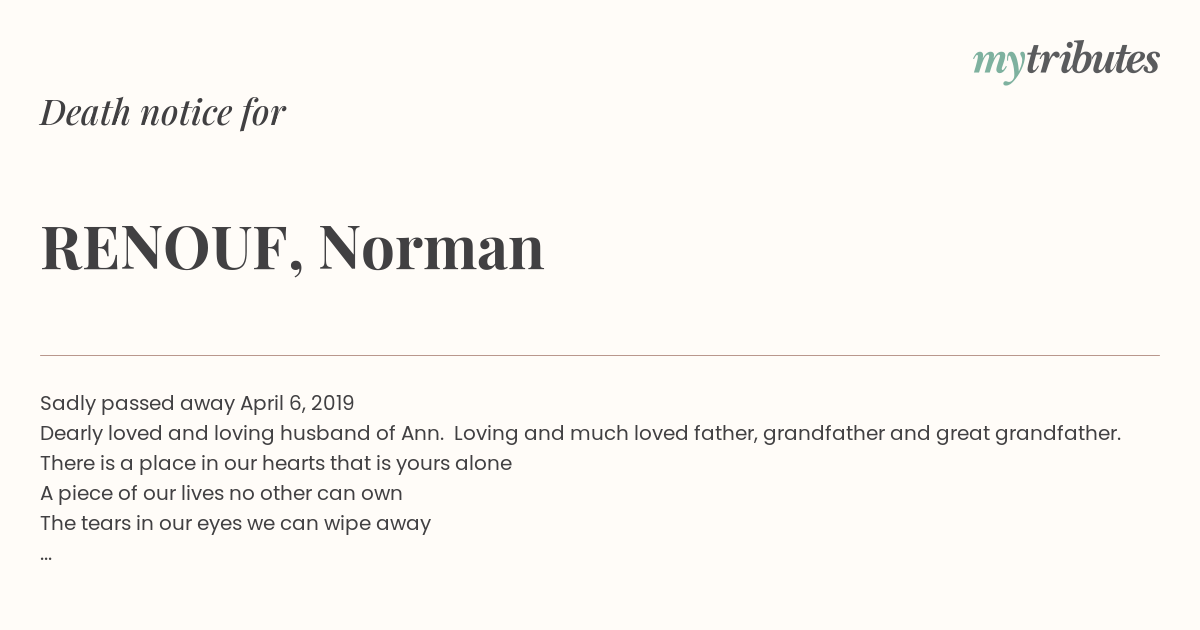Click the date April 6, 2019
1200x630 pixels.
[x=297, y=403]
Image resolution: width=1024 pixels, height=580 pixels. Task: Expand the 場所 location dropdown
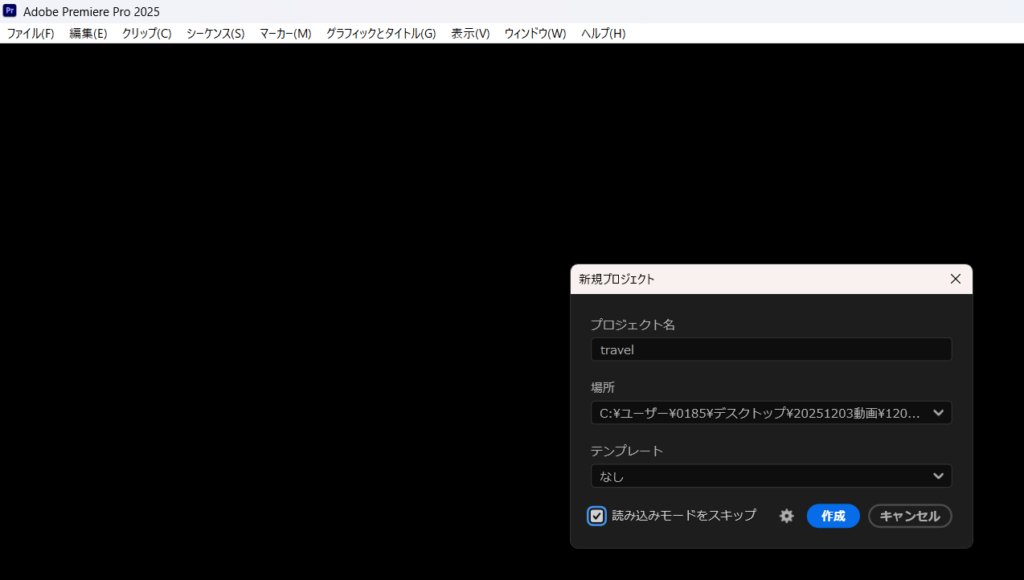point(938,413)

= = = =

> _PROBLEM DETAILS_: Reproduce every line of the rows above word for word, leaving out the pictures.

> _EXERCISE ANSWER_:
Click the date April 6, 2019
1200x630 pixels.
[x=297, y=403]
Image resolution: width=1024 pixels, height=580 pixels. Task: Expand the 場所 location dropdown
point(938,413)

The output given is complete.